We can without much trouble get hold of our blobby MRI, CT, and PET scans. We rarely see the pathology slides, which are graphic.
They’re mug shots of the killers who live in those radiology blobs. And they show something else: Prostate tumors, at least early ones, are not crazed pile-ons but organized communities that look a lot like a normal prostate.
A normal prostate

Most prostate cancer begins in the glands where prostatic fluid is produced. The acinus (from the Greek for “grape”; plural acini) is the gland; the acinar cells are providing the secretions. A pathologist can tell right away that this is normal tissue:
acini are irregularly shaped
they’re separated by stroma
they’re ringed by a (not always visible) layer of basal cells
At least 90% of prostate cancers are acinar adenocarcinoma. The “acinar” you’re already looking at. You’re also looking at the “adeno” — an adenocarcinoma is carcinoma of a gland. 1
Most cancers are carcinomas, so it sometimes seems “carcinoma” is just a fancy term for cancer, but it means cancer in a specific place — the epithelial cells that make up most of the dedicated parts of organs — as opposed to, say, muscles or nerves. 2
The term for the study of cell characteristics — their shape, size, location, and so on — is histology, the cellular equivalent of anatomy. Histology can also be used (as anatomy is) to mean the cellular characteristics themselves.
The big picture

Let’s get oriented. The drawing above is a useful but slightly inaccurate cross-section of the prostate viewed top-down.3
The prostatic-fluid factory that makes up much of the prostate is a three-dimensional tree structure with acini for leaves and ducts for branches. The urethra4 is its trunk. You can see that in the image.
Unlike leaves and branches, though, ducts and acini are identical. An acinus is just where a duct ends.
Now visualize a tree sliced horizontally, the same way a pathology slide shows a sliced section of prostate. Branches will be round or oval (not tubes, the way the picture shows).
So in a pathology slide the holes of ducts and acini are identical, and a single name (pathologists chose acinus) is used for both.5
The hole is formally known as a lumen, a general term for an organ cavity.
Acinar adenocarcinoma

To a pathologist, the cancer here leaps out.
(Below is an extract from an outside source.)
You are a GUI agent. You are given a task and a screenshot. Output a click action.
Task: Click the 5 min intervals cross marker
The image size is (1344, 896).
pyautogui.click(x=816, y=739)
In contrast to the benign glands that flank it, which have large and complex lumens, the cancerous glands at the center are small, have rudimentary lumens, and show back-to-back crowding without intervening stroma.
I find this mind-blowing. We talk as if cancer were caused by a lone cell gone berserk, but here is a community of cells engaging in cancer together. It demonstrates, at least to me, that we cannot understand cancer by focusing exclusively on individual cells.6
Gleason 5

In advanced cancer, glandular structure falls apart and we see the pile-on horror you expect a tumor to be.
Ductal adenocarcinoma

My own cancer is ductal adenocarcinoma. It comes in several forms; all are automatically Gleason 4. This is the classic one, “papillary fronds lined by pseudostratified columnar epithelium.” You don’t have to be Jonathan Epstein7 to see it’s not acinar adenocarcinoma.
Ductal adenocarcinoma sounds confusingly similar to intraductal carcinoma, which is unrelated (though you can have both).
Intraductal carcinoma — not ductal — means cancer inside a duct. Unlike ductal, it does not carry a standard Gleason grade. Ductal is graded 4 because it was felt to have a prognosis similar to an acinar 4. But a number of grades can exhibit intraductal tumors, so it is simply reported as being present.

Pink
Your manly parts are definitely not pink but, like most cells, essentially clear. Pathologists owe their livelihood to stains that can mark out cellular structure, and the pink stain in these images — H&E, for hematoxylin and eosin — is the workhorse of pathology.8
There’s plenty more
This is a bare introduction. There are other cancer variants to talk about, including neuroendocrine. It would be good to illustrate things we see in the pathology report, like perineural invasion. We haven’t talked about cribriform or about non-ductal versions of Gleason 4. All this is for another time.
Also we’ve picked easy cases that don’t at all reflect a pathology workload. Critical treatment decisions depend on a pathologist’s ability to tell apart conditions that under the microscope look nearly identical.
Those elusive basal cells are not part of the gland; cancer here would be basal cell carcinoma.
The stroma in the photograph is considered connective tissue, not epithelial tissue, and cancer here would be a sarcoma. Prostate sarcomas are rare and have a poor prognosis.
Prostate anatomy is described in the previous post, The gland you left behind.
In a prostate, the only way you’d know you’d found a duct is if you cut at a slant and happened to cut along the length of a duct.
I’m not sure what to call this cancer collectivism, so I don’t at this point know whether other cancers exhibit it, whether it’s been explained, and whether it has a name.
A urological pathologist at Johns Hopkins who, unlike many pathologists, is famous. He pronounces it ep-stine.
The pink is the eosin. Hematoxylin is blue and is what makes the nuclei dark.